/CodeClassifier

A machine learning classifier that will tell you what programming language a string is in.

Primary LanguagePython

Alex Matthys Emmett Neyman

Project: Code Classifier

Project Description:

A machine learning classifier that will tell you what programming language an input string corresponds to. Languages which our classifier can recognize include Java, Python, Haskell, and SQL.

How to use our project:

Our project consists of a clean, simple web app. Our web app has one page, with a large user input box asking the user to input a string of code. After inputting some code and clicking the button 'Submit', our program will output which language is believes the inputted string corresponds to. Furthermore, our web app has a history display, which keeps track of and displays to the user the past queries (input string and what the result was).

How we meet the requirements:

Our project uses Machine Learning to put together a Multi Label Classification project, which takes as input a string and decides (based on a large set of training data we have provided and trained our classifier with) which label to assign to this input string (Java, Python, Haskell, or SQL). If the classifier is unable to come to a decisive conclusion, then it outputs that the code is too generic to be classified. We create a custum class called Classifier() within our classifier.py file, which instantiates an instance of the classifier our program uses. This custom class then has an init() function which takes as input the training data and the corresponding training lables, creates a classifier, and trains it with the inputted data. This custom class then has the method predictCode() which takes as input a string, calls .predict on the classifier we created in init(). We then have a returnPrediction() method which returns the label that our ML program has assigned to the input string. Finally, we have defined the magic method str() in such a way that it returns a string of the past queries run against this Classifier object, allowing us to display a user's previous queries on the web app.

Our program uses the following three modules: Flask, SKLearn, and Numpy. Finally, in our file frontend.py, we make use of decorators to route our web app to the correct location, and to accept only the specified requests (Post and Get).

Original Project Proposal (Untouched since the time we submitted this proposal)

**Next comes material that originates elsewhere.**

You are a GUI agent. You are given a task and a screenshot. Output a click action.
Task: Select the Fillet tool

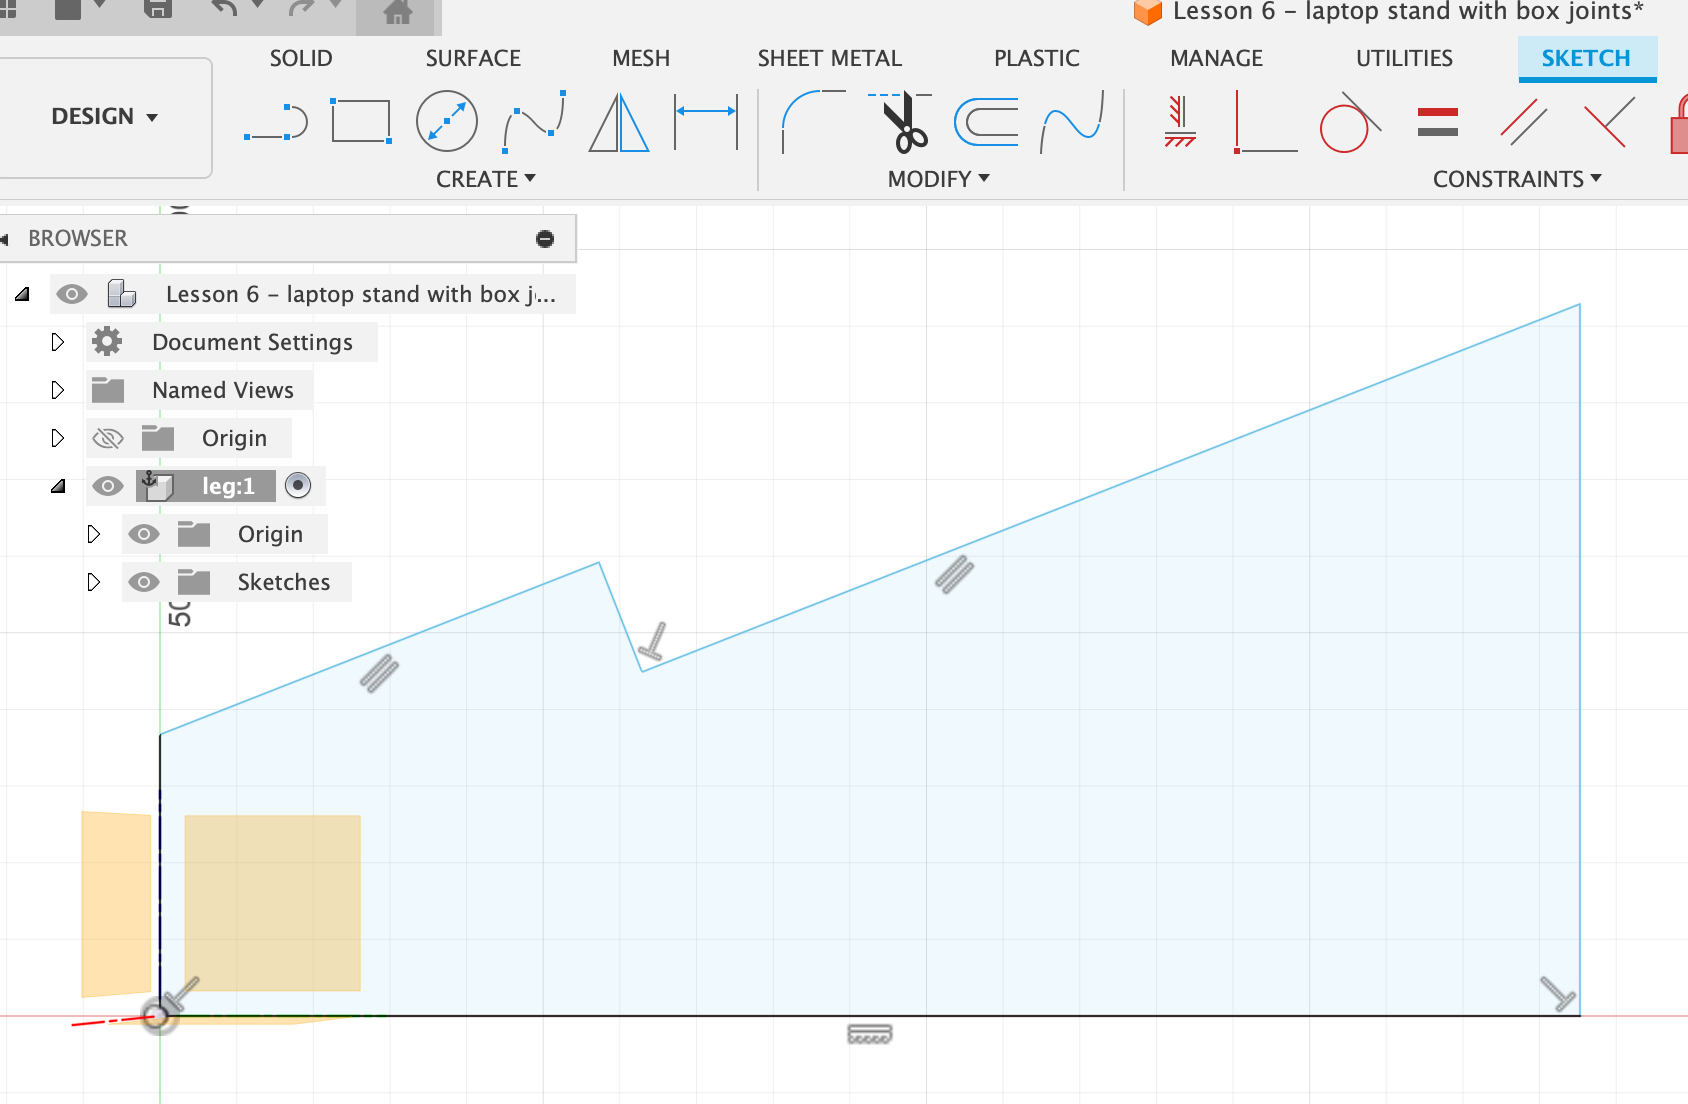tap(811, 122)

For our project, we want to make a program that uses machine learning to tell you the programming language that a given string is in.For example, the user might give our program the string public static void main(String[] args) and our program would output Java.For our final project, we envision a simple web interface that would allow the user to input their string and would display the result of our classification algorithm. We are a little unsure about what machine learning algorithm to use for this project. We initially thought that K-means clustering would work, but are now unsure since we don't know how we would update the centroids. We then considered supervised algorithms. We understand the k-neighbors concept, and that seems like something we could hard code without using any libraries, but we also started reading about other ways to go about this and came across the Naive Bayes method (although we are unsure exactly how this works). Do you have any advice or suggestions, specifically on how we should go about our ML? Our first goal is to complete the classifier algorithm. After that is complete, we will start working on the web interface, and finally if we have extra time we will work to make the app look pretty.